====== Data in this exercise ======
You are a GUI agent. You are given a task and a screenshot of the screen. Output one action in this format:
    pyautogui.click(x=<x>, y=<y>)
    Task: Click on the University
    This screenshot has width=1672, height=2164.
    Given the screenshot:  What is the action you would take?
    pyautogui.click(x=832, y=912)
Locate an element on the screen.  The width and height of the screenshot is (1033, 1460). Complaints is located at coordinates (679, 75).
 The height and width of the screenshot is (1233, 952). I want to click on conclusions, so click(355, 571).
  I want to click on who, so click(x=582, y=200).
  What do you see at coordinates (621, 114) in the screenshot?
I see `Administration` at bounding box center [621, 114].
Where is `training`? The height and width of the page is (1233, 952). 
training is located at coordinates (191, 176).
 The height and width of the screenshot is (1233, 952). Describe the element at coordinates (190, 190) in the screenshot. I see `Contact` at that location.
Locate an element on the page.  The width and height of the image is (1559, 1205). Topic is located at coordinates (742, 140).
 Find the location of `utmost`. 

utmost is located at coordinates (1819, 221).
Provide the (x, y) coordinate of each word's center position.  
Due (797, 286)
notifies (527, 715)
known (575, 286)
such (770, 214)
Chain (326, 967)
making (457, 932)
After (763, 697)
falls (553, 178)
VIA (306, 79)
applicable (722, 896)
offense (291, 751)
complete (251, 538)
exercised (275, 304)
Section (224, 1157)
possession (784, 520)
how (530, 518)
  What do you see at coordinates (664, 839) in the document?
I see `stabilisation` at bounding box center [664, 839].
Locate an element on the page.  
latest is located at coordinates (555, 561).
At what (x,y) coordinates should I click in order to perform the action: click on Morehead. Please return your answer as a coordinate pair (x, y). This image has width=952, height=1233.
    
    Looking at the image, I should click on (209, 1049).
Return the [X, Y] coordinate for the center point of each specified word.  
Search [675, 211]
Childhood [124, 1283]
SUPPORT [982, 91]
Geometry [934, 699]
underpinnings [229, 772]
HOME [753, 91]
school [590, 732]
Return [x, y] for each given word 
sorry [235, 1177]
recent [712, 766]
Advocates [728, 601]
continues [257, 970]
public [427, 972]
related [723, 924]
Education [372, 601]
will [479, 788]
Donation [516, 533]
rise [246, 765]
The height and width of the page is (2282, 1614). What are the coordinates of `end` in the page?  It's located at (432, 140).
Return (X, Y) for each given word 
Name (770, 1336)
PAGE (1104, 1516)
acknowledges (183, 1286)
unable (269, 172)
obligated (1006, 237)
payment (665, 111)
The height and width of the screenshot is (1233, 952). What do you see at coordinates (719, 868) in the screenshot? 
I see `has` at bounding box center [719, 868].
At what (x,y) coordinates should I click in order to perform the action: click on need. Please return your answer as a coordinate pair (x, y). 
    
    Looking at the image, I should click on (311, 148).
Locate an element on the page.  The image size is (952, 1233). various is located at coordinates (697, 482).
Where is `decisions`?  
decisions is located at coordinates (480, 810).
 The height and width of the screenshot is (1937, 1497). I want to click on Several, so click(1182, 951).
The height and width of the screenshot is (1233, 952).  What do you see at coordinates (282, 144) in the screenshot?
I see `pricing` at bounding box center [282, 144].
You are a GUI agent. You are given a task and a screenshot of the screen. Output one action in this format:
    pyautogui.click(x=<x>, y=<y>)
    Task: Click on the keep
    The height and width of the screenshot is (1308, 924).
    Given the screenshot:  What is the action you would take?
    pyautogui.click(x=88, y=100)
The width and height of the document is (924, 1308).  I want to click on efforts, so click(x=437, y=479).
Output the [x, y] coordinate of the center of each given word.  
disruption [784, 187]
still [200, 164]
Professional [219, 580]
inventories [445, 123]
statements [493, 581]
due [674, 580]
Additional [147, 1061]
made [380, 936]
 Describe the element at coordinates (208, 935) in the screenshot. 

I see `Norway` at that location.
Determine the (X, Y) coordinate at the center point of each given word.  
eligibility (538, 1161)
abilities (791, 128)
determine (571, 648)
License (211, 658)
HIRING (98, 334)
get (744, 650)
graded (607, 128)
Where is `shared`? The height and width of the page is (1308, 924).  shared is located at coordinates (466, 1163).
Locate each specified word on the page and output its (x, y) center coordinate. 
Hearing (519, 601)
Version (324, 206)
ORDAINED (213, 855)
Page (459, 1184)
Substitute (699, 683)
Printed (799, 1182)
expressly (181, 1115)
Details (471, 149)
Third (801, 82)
======
Please edit all of the records above so that "Locate an element on the page" becomes "Find an element on the page", leaving every other part of them unchanged.

### Exercise output
You are a GUI agent. You are given a task and a screenshot of the screen. Output one action in this format:
    pyautogui.click(x=<x>, y=<y>)
    Task: Click on the University
    This screenshot has width=1672, height=2164.
    Given the screenshot:  What is the action you would take?
    pyautogui.click(x=832, y=912)
Locate an element on the screen.  The width and height of the screenshot is (1033, 1460). Complaints is located at coordinates (679, 75).
 The height and width of the screenshot is (1233, 952). I want to click on conclusions, so click(355, 571).
  I want to click on who, so click(x=582, y=200).
  What do you see at coordinates (621, 114) in the screenshot?
I see `Administration` at bounding box center [621, 114].
Where is `training`? The height and width of the page is (1233, 952). 
training is located at coordinates (191, 176).
 The height and width of the screenshot is (1233, 952). Describe the element at coordinates (190, 190) in the screenshot. I see `Contact` at that location.
Find an element on the page.  The width and height of the image is (1559, 1205). Topic is located at coordinates (742, 140).
 Find the location of `utmost`. 

utmost is located at coordinates (1819, 221).
Provide the (x, y) coordinate of each word's center position.  
Due (797, 286)
notifies (527, 715)
known (575, 286)
such (770, 214)
Chain (326, 967)
making (457, 932)
After (763, 697)
falls (553, 178)
VIA (306, 79)
applicable (722, 896)
offense (291, 751)
complete (251, 538)
exercised (275, 304)
Section (224, 1157)
possession (784, 520)
how (530, 518)
  What do you see at coordinates (664, 839) in the document?
I see `stabilisation` at bounding box center [664, 839].
Find an element on the page.  
latest is located at coordinates (555, 561).
At what (x,y) coordinates should I click in order to perform the action: click on Morehead. Please return your answer as a coordinate pair (x, y). This image has width=952, height=1233.
    
    Looking at the image, I should click on (209, 1049).
Return the [X, Y] coordinate for the center point of each specified word.  
Search [675, 211]
Childhood [124, 1283]
SUPPORT [982, 91]
Geometry [934, 699]
underpinnings [229, 772]
HOME [753, 91]
school [590, 732]
Return [x, y] for each given word 
sorry [235, 1177]
recent [712, 766]
Advocates [728, 601]
continues [257, 970]
public [427, 972]
related [723, 924]
Education [372, 601]
will [479, 788]
Donation [516, 533]
rise [246, 765]
The height and width of the page is (2282, 1614). What are the coordinates of `end` in the page?  It's located at (432, 140).
Return (X, Y) for each given word 
Name (770, 1336)
PAGE (1104, 1516)
acknowledges (183, 1286)
unable (269, 172)
obligated (1006, 237)
payment (665, 111)
The height and width of the screenshot is (1233, 952). What do you see at coordinates (719, 868) in the screenshot? 
I see `has` at bounding box center [719, 868].
At what (x,y) coordinates should I click in order to perform the action: click on need. Please return your answer as a coordinate pair (x, y). 
    
    Looking at the image, I should click on (311, 148).
Find an element on the page.  The image size is (952, 1233). various is located at coordinates (697, 482).
Where is `decisions`?  
decisions is located at coordinates (480, 810).
 The height and width of the screenshot is (1937, 1497). I want to click on Several, so click(1182, 951).
The height and width of the screenshot is (1233, 952).  What do you see at coordinates (282, 144) in the screenshot?
I see `pricing` at bounding box center [282, 144].
You are a GUI agent. You are given a task and a screenshot of the screen. Output one action in this format:
    pyautogui.click(x=<x>, y=<y>)
    Task: Click on the keep
    The height and width of the screenshot is (1308, 924).
    Given the screenshot:  What is the action you would take?
    pyautogui.click(x=88, y=100)
The width and height of the document is (924, 1308).  I want to click on efforts, so click(x=437, y=479).
Output the [x, y] coordinate of the center of each given word.  
disruption [784, 187]
still [200, 164]
Professional [219, 580]
inventories [445, 123]
statements [493, 581]
due [674, 580]
Additional [147, 1061]
made [380, 936]
 Describe the element at coordinates (208, 935) in the screenshot. 

I see `Norway` at that location.
Determine the (X, Y) coordinate at the center point of each given word.  
eligibility (538, 1161)
abilities (791, 128)
determine (571, 648)
License (211, 658)
HIRING (98, 334)
get (744, 650)
graded (607, 128)
Where is `shared`? The height and width of the page is (1308, 924).  shared is located at coordinates (466, 1163).
Locate each specified word on the page and output its (x, y) center coordinate. 
Hearing (519, 601)
Version (324, 206)
ORDAINED (213, 855)
Page (459, 1184)
Substitute (699, 683)
Printed (799, 1182)
expressly (181, 1115)
Details (471, 149)
Third (801, 82)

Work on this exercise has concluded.